Ich selbst setze erfolgreich Reservisten ein, die aber über die ganz normale Schiene (Spiegeldienstposten) kommen, die bei mir auch ihre militärische Heimat haben (KLF, Schießen, EEH-A). Die machen auch ganz normal Karriere, je nach Ihrer Qualifikation bis zum Stabsoffizier, eben nach Eignung, Leistung und Befähigung. Es gibt keine Dienstgrade ehrenhalber, wie sich das vielleicht manche vorstellen ("Was der kann, kann ich schon lange, ich sollte also mindestens Major sein").
Und zum TE: du hast das ja richtig beschrieben: an der Altersgrenze für Reservisten rum zu basteln macht erst Sinn, wenn die Altersgrenze bei den Aktiven nach oben geht.. auch Aktive Können ja im Moment bis maximal (!) 65 dienen
https://www.bundeswehr.de/de/organisation/cyber-und-informationsraum/aktuelles/mdb-alexander-mueller-beim-cir-5705536DATUM: 15.11.2023
ZitatOberstleutnant der Reserve Alexander Müller, Mitglied des Deutschen Bundestags sowie Verteidigungspolitischer Sprecher der FDP-Fraktion und Obmann des Verteidigungsausschusses, zog für zwei Wochen seine Uniform an und übte als Reservedienstleistender im Kommando CIRCyber- und Informationsraum.
(...)
"Ich gebe Ihnen ein anderes Beispiel. Das Höchstalter der Reserve mit 65 Jahren ist ein großes Ärgernis für viele Reservedienstleistenden, die gerne über die 65 hinaus noch freiwillig Dienst leisten würden. Das habe ich als Problem wahrgenommen. Deshalb arbeiten wir jetzt konkret an einem Gesetz, dass man auch über die Altersgrenze von 65 Jahren hinaus in Zukunft Reservedienst leisten kann. Wir haben die Absicht dies noch in dieser Legislaturperiode zu ändern. Das sind konkrete Dinge, die ich hier aus einer Übung mitnehmen kann und in Berlin dann tatsächlich als Verbesserung für die Soldatinnen und Soldaten umgesetzt werden."
@ PzPiKp:
Wie immer bei solchen Artikeln: Wer ist "wir", der da ein Gesetz noch in dieser Legislaturperiode umsetzen möchte?
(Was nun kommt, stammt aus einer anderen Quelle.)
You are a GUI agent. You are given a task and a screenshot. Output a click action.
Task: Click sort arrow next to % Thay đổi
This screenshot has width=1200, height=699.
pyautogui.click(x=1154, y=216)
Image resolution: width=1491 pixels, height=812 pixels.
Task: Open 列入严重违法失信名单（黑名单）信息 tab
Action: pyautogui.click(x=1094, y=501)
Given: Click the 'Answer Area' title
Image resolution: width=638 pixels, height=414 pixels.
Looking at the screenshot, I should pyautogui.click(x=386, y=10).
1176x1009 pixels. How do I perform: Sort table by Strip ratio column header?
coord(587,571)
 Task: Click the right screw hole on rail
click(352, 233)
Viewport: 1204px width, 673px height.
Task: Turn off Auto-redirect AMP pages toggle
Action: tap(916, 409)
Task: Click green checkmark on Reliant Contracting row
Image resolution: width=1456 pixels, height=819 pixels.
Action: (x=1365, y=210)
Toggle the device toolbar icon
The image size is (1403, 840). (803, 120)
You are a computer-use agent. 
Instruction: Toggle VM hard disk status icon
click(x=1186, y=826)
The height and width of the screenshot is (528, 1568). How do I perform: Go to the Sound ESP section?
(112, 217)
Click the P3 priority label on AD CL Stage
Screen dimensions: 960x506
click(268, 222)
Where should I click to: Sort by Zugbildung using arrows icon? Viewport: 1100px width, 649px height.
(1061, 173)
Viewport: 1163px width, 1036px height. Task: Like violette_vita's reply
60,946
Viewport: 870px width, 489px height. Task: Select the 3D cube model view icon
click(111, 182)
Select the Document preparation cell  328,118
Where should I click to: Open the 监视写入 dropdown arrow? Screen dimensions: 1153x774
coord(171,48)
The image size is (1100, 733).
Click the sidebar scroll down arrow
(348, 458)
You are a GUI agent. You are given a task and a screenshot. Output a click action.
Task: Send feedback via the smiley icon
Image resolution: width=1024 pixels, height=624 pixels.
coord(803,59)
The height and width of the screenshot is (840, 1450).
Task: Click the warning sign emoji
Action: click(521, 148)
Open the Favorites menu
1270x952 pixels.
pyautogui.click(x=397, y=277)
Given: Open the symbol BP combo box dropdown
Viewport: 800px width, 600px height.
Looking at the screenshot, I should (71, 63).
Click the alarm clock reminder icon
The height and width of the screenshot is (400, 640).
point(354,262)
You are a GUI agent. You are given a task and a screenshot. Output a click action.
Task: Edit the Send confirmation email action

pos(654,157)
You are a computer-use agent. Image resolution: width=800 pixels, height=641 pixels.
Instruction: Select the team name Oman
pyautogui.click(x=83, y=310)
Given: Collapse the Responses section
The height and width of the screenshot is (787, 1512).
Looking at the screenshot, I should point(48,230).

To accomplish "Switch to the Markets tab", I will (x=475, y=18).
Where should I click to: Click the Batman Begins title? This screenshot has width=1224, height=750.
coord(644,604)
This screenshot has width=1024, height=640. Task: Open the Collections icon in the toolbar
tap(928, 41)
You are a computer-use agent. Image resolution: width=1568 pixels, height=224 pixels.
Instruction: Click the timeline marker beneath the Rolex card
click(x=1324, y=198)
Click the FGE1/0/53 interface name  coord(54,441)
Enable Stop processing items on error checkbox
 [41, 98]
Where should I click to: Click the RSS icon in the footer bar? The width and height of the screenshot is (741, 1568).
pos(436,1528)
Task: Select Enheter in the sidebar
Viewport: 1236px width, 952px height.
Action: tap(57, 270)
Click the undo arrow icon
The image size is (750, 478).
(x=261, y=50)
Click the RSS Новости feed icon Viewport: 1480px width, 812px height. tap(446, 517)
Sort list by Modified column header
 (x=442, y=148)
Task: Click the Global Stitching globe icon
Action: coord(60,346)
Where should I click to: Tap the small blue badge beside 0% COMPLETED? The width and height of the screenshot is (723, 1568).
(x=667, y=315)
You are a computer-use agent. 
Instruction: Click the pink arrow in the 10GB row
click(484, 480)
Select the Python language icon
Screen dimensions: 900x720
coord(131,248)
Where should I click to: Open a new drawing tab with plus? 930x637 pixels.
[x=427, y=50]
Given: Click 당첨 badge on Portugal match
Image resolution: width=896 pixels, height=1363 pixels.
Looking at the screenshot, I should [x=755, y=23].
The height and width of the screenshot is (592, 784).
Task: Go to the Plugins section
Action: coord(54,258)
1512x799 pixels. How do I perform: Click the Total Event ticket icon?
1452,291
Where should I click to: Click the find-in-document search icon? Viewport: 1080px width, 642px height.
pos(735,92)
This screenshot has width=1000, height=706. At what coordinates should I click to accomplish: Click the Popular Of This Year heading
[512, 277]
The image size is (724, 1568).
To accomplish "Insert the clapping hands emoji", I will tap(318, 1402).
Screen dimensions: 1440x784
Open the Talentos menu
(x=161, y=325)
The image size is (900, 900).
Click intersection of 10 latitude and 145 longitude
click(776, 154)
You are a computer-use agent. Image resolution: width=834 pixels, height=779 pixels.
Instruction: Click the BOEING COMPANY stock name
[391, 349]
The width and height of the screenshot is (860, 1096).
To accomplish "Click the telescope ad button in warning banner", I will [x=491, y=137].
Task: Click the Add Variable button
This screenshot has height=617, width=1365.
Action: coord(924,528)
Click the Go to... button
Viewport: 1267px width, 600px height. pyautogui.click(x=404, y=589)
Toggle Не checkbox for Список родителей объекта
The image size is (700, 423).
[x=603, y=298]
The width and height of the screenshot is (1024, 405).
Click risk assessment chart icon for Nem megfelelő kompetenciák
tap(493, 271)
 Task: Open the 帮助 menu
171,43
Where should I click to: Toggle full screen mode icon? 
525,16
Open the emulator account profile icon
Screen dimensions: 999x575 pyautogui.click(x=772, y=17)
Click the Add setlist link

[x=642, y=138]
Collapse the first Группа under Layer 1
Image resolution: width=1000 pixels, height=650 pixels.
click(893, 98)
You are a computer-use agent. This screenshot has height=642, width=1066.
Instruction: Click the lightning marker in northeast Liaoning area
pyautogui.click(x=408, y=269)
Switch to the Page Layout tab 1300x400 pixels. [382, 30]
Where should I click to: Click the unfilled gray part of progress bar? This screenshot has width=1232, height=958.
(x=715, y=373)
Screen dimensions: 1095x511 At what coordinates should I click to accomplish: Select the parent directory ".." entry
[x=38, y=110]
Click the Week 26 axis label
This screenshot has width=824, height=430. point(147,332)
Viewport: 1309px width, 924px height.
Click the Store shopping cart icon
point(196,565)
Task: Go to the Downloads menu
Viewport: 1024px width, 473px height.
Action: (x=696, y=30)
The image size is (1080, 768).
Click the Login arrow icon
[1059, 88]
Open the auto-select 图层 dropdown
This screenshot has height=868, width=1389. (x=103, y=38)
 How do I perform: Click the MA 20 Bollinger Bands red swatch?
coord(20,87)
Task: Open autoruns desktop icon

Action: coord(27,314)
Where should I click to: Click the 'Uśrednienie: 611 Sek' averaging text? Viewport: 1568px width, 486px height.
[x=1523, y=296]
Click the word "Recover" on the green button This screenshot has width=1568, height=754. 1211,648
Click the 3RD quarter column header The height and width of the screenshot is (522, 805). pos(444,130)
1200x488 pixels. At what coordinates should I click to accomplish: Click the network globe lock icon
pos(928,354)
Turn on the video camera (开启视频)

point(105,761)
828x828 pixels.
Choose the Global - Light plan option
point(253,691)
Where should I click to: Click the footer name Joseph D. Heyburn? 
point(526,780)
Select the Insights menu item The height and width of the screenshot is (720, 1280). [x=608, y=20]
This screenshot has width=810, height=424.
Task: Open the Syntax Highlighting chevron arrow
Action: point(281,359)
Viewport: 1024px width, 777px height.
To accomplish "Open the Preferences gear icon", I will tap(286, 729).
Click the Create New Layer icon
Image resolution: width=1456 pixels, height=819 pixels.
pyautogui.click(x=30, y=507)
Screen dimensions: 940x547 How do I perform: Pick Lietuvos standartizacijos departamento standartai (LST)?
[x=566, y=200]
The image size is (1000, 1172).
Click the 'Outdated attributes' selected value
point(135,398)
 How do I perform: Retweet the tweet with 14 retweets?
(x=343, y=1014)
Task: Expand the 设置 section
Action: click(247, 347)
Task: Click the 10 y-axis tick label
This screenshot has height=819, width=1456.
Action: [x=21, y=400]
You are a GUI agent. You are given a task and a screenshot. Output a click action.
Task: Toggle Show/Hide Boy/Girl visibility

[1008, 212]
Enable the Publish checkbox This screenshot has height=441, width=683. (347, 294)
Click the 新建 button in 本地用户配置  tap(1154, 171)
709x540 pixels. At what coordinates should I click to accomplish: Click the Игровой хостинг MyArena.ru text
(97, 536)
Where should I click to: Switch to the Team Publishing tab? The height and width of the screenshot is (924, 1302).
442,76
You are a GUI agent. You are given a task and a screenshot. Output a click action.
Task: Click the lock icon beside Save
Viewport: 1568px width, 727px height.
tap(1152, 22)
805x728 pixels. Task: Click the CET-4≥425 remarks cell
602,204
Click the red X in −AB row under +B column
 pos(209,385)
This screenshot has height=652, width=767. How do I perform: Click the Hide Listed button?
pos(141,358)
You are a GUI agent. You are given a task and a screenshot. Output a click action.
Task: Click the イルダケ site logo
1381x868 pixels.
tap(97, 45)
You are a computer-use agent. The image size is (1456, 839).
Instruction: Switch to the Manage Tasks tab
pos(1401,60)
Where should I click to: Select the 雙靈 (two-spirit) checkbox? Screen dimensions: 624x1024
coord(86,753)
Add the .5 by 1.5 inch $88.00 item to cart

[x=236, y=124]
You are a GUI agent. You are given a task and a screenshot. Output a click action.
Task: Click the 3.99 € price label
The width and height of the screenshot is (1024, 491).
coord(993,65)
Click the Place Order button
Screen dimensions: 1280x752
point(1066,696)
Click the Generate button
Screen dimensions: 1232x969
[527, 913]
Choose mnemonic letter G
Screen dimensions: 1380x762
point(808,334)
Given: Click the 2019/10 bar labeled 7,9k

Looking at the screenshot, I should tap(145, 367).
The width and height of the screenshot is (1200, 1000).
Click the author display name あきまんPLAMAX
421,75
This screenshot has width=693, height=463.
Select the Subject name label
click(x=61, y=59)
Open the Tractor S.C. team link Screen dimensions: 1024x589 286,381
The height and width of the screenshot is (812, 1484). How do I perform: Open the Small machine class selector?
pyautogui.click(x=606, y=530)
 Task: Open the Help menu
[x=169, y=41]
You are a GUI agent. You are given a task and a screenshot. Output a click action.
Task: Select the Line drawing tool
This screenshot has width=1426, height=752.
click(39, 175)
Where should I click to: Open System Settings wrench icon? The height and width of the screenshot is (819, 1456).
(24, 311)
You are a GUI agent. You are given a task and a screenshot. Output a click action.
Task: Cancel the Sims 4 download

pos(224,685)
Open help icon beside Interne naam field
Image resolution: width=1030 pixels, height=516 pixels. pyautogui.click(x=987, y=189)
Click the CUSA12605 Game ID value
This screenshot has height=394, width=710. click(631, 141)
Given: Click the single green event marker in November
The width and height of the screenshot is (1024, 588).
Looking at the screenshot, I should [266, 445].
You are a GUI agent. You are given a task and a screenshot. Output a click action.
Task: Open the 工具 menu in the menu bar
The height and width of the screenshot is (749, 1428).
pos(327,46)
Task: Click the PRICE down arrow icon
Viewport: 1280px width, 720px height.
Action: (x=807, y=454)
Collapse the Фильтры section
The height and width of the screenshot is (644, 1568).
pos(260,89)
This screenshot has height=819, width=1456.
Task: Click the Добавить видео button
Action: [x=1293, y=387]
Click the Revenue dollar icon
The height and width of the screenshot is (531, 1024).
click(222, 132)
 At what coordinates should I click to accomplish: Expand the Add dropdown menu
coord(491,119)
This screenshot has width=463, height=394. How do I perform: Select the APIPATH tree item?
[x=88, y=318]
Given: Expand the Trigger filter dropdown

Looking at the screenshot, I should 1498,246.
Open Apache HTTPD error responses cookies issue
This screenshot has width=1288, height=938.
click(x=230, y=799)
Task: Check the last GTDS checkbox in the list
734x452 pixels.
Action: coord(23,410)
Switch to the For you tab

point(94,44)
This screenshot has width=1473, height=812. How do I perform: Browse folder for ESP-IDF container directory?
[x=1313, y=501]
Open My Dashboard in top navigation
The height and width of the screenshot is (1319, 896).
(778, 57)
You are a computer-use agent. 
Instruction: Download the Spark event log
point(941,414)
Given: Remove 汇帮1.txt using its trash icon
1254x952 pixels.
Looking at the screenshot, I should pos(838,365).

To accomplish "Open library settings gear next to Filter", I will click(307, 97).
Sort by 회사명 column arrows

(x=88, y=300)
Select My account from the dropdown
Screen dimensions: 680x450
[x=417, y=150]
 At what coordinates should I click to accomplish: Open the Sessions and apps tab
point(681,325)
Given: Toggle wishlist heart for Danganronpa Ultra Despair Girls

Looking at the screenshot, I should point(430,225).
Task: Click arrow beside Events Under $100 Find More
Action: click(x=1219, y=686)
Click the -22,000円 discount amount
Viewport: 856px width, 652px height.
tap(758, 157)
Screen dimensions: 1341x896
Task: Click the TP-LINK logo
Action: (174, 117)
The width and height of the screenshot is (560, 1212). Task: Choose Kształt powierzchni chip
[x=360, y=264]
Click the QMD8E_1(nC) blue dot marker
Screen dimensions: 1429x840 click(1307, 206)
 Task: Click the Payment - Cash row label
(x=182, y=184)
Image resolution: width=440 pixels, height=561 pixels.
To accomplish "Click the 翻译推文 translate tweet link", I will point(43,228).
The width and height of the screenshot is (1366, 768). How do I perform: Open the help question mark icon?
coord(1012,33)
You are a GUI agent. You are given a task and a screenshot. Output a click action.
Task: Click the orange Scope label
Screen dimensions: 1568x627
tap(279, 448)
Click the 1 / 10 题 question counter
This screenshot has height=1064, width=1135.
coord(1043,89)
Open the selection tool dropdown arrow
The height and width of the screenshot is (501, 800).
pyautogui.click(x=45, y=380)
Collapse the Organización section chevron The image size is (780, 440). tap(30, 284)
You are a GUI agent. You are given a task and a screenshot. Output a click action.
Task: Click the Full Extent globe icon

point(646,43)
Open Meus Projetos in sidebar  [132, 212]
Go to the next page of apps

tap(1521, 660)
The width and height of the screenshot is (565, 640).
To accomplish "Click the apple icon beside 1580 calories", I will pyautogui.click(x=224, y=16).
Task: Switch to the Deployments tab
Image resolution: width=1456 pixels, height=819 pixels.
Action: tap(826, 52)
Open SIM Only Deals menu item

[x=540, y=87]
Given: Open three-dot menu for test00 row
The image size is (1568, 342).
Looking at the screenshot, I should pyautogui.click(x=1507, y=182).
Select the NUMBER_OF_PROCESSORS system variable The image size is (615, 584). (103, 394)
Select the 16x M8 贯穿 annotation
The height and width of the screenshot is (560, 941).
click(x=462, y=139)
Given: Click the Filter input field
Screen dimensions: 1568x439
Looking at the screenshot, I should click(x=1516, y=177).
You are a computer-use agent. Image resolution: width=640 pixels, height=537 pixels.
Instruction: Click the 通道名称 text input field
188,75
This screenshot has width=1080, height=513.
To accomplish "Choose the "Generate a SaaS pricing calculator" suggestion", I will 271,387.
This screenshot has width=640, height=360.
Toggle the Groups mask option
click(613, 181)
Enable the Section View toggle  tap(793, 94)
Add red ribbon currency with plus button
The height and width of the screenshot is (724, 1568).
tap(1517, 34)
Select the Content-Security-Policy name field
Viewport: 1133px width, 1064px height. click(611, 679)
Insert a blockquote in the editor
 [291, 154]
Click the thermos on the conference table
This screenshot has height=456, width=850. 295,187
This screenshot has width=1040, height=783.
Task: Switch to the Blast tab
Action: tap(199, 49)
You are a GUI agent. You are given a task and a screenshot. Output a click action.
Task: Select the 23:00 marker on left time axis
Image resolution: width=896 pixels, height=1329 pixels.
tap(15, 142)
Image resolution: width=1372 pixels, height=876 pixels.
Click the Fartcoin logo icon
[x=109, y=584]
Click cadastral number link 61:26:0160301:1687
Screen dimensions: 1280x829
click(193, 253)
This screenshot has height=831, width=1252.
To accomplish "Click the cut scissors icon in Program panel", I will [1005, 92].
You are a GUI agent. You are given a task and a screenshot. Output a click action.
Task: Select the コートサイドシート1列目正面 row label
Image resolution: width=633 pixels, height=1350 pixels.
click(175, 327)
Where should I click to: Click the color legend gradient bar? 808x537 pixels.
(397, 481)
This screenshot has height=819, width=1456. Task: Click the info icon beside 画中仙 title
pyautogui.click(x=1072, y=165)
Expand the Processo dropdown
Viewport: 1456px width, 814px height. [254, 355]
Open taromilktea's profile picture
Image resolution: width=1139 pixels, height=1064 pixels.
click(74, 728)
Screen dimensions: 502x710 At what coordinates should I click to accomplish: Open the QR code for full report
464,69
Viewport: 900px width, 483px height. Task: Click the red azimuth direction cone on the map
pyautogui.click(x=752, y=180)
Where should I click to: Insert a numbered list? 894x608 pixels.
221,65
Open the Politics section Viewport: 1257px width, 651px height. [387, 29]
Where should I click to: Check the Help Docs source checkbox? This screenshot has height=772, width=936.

.. und zwar von der "Idee" bis zum Gesetz, in einer Koalition, die das sicher nicht im Koalitionsvertrag stehen hat und deutlich größere Probleme zu bewältigen hat.
(Meine Einschätzung: Dies wird eher nichts werden, jedenfalls nicht in dem Zeitrahmen).
wobei ich jetzt auf dem Feld de KVK´s feststelle - das ein Großteil der DP gar nicht mehr besetzt werden können, da de Nachwuchs fehlt
Für viele frischentlassene ist der Dienst im KVK ja auch keine Herausforderung - die wollen halt lieber weiter grün sein ;) , falls sie überhaupt noch für die BW sind und nicht bereits damit abgeschlossen haben
im Gegenzug werden bei uns jetzt viele Kameraden der 1. Generation mit erreichen der Altersgrenze ausgeplant OHNE das es Nachfolger gibt
und gerade bei uns ist Altersgrenze eigentlich komplett sinnlos - solang man noch aufrecht ins Büro gehen kann und nicht vergisst was der Auftrag ist ;)
aber nein - da werden lieber die Leute - selbst wenn sie erklären sie wollen noch weitermachen und uns dann noch als Zivilisten unterstützen) entlassen - und die DP nicht besetzt - ich warte ja nur das wieder ein Flächenlage kommt wenn sich die Nachbar-KVK´s nicht untereinander unterstützen können in einem längeren Einsatz
@ Bayern Bazi:
Ich stimme zu, dass ein "fitter" Ü65 noch auf einigen Dienstposten einen Beitrag leisten kann - sehe aber die Umsetzung nicht so schnell.